Here is her pie recipe:
Ma Ferguson's Pecan Cream Pie
1 cup sugar
1/2 cup chopped pecans
2 tbs. flour
2 eggs, separated, using whites for topping
1 cup milk
1 tbs. butter
2 tsp. vanilla
1 baked 9 inch pie crust
TOPPING:
1/4 cup sugar
14 tsp. vanilla
2 tbs. finely chopped pecans
Combine sugar, pecans, and flour in a heavy saucepan; stir well. Combine egg yolks and milk in a mixing bowl, mix well.
Gradually add milk mixture to pecan mixture, stirring until well blended. Cook over medium heat, stirring constantly, until mixture thickens and comes to a boil. Cook 1 minute, stirring constantly. Remove from heat: add butter, and 2 tbs. vanilla, stirring until butter melts. Pour into pastry shell.

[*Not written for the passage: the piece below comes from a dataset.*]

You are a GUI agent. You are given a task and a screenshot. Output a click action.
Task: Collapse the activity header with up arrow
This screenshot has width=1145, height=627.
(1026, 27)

Beat egg whites (at room temp) until foamy. Add 1/4 cup sugar, 1 tablespoon at a time, beating until stiff peaks from. Beat in 1/4 tsp/ vanilla. Spread meringue over top of pie filling, making sure edges are sealed. Sprinkle with pecans. Bake at 400.F for 10 minutes or until golden brown. Cool....ENJOY!